This brings me to my next point…

Join a Networking Group

There are many types of networking groups. There’s one like the Kiwanis Club, which supports community service, and the WRABA, or Chambers of Commerce, which supports local businesses and leads passing groups like BNI. 

All serve a valuable purpose and help to bring you into your area’s greater community. You get exposure, learn how you can help others, and may find people who need your service, too. 


One of the purest forms of giving back to the community is volunteering. So consider taking a day or two a year (or a month if you can) and bring your team to a local nonprofit, school, or other worthy cause that needs you. 

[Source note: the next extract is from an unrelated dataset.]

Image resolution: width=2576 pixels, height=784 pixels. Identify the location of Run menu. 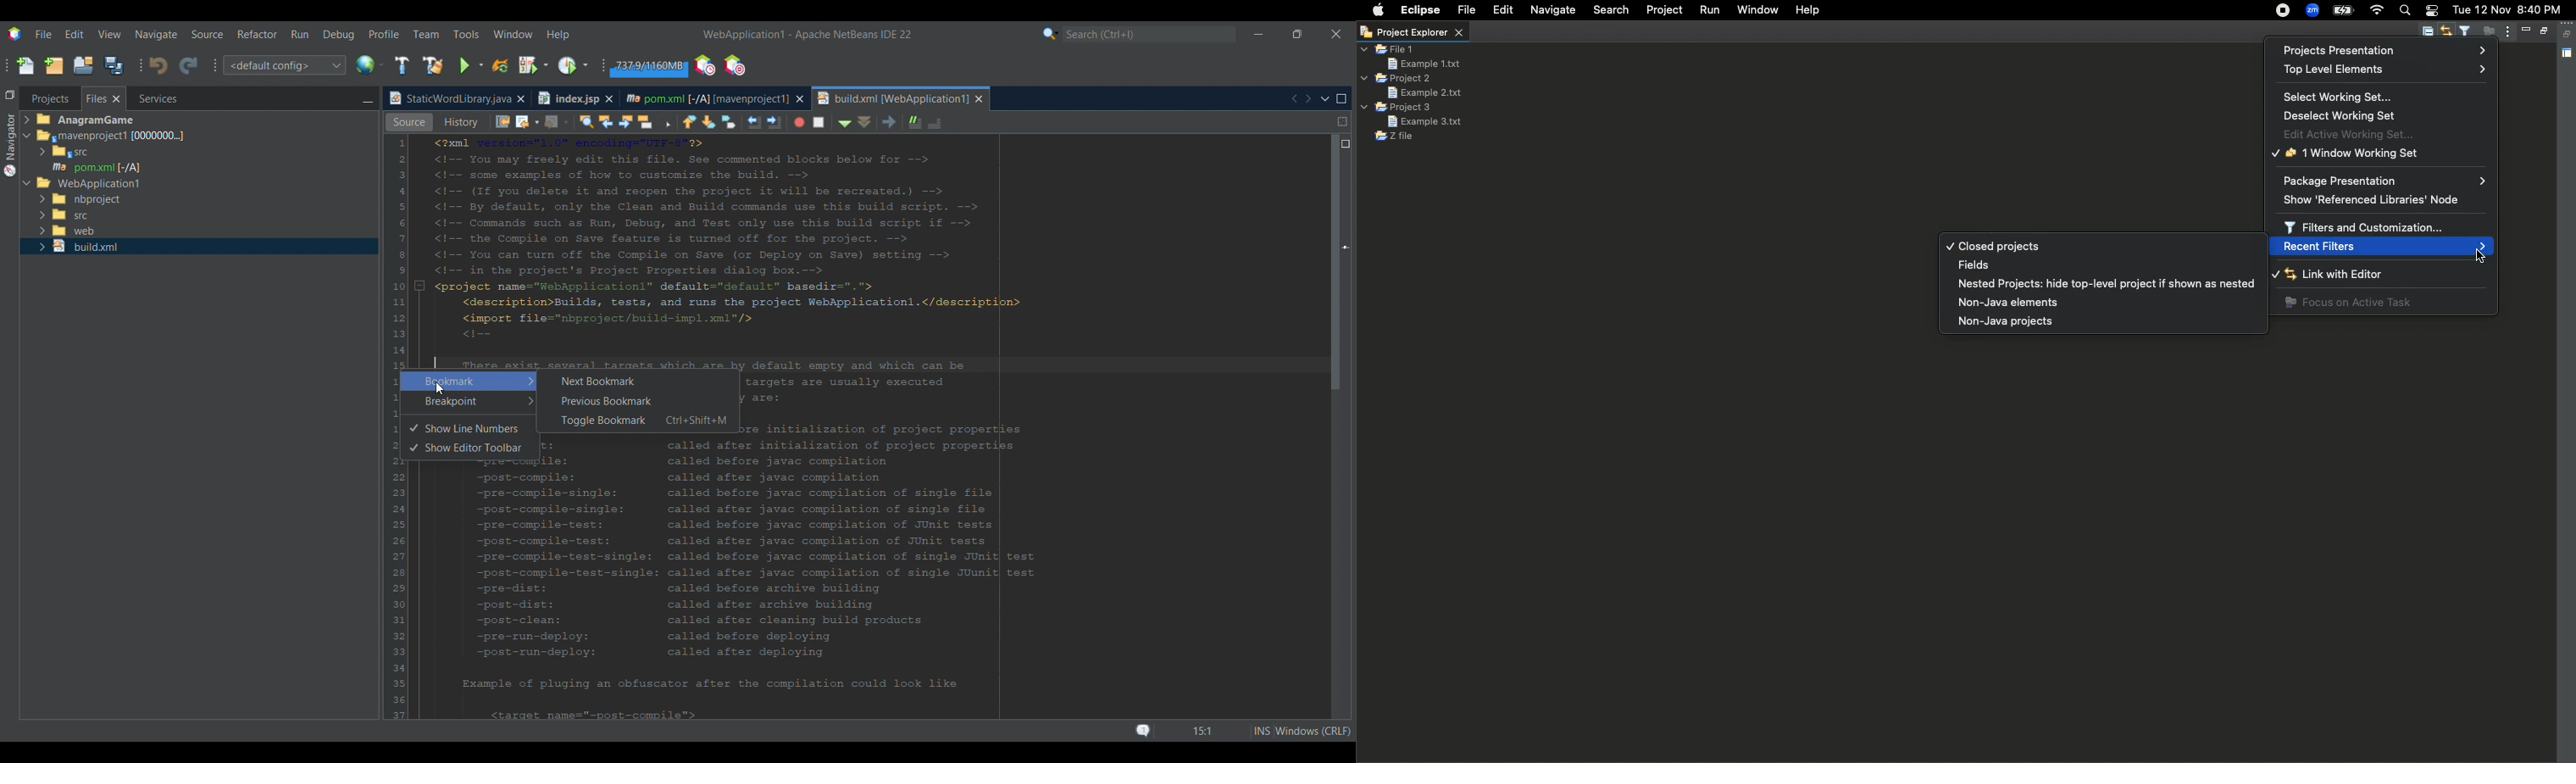
(299, 34).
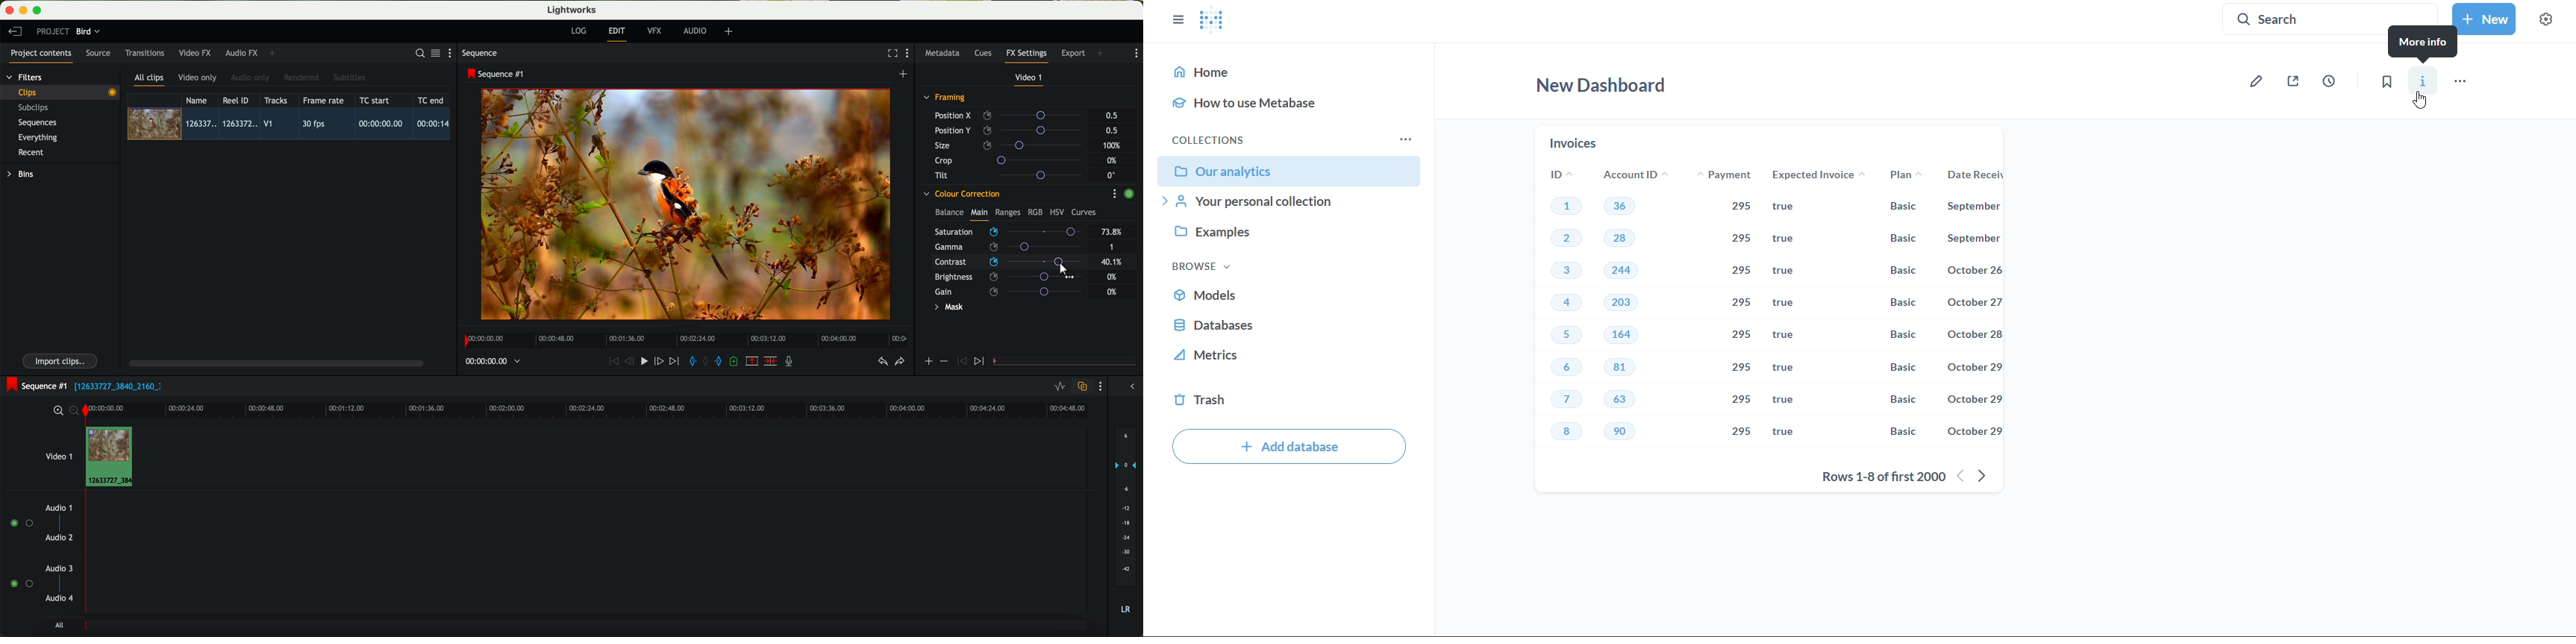  What do you see at coordinates (945, 98) in the screenshot?
I see `framing` at bounding box center [945, 98].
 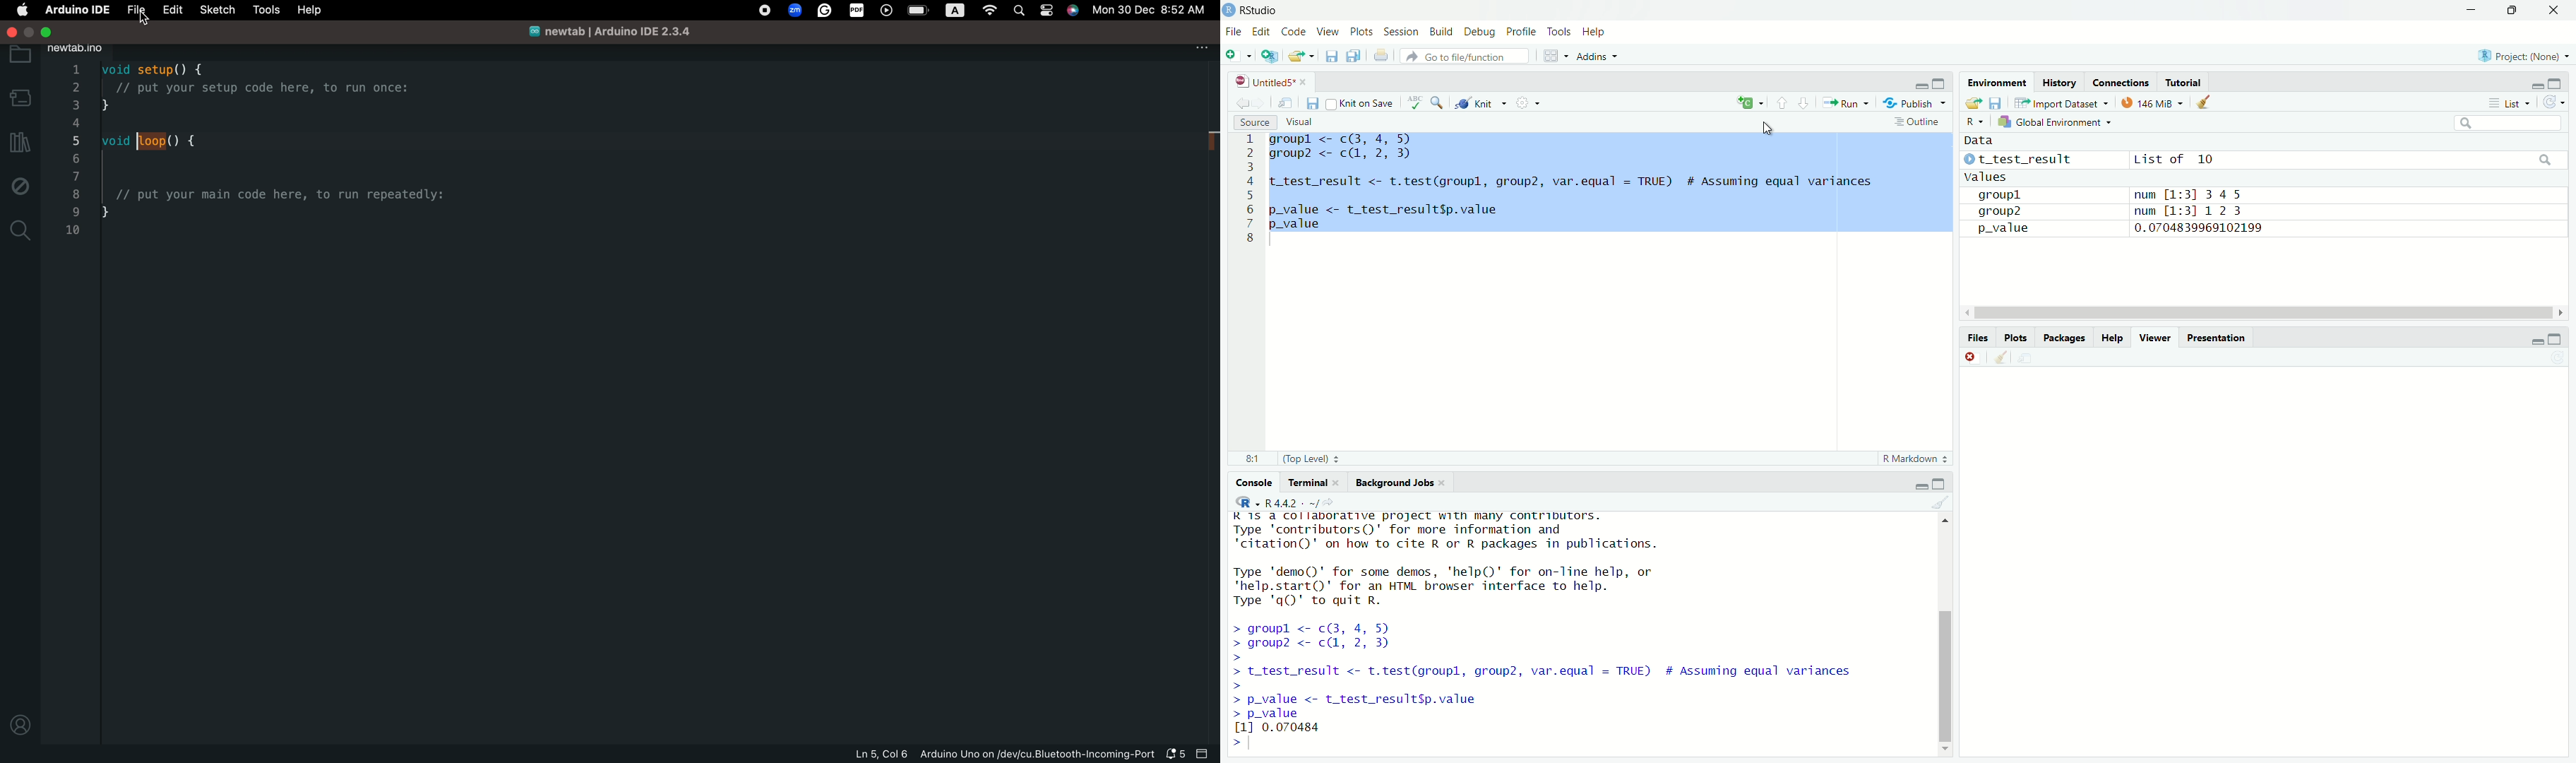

Not only does it expose you to the public and give you a positive association, but it also improves your team’s morale and job satisfaction.

Mentor Someone

Finally, pay it forward. If you are a business owner or successful business professional, find someone a little further down the ladder and help them out!

There are many ways to do it, both formal and informal. Our area has the largest business competition in the state, and it’s always looking for mentors – the Gauntlet! Maybe it’s easier for you to mentor someone during business hours with an intern from a local college. Or find someone at one of those local networking events and lend them an ear and a hand.

Marketing is More Than Hiring a Local Professional Marketing Company

While we always recommend hiring a professional marketing company as soon as you can afford it, it’s not the only way to get your name out there. Likewise, all the community-building suggestions I gave in this blog aren’t enough to cover your marketing efforts. 

However, being part of your community is valuable in and of itself and is an excellent addition to an effective marketing strategy.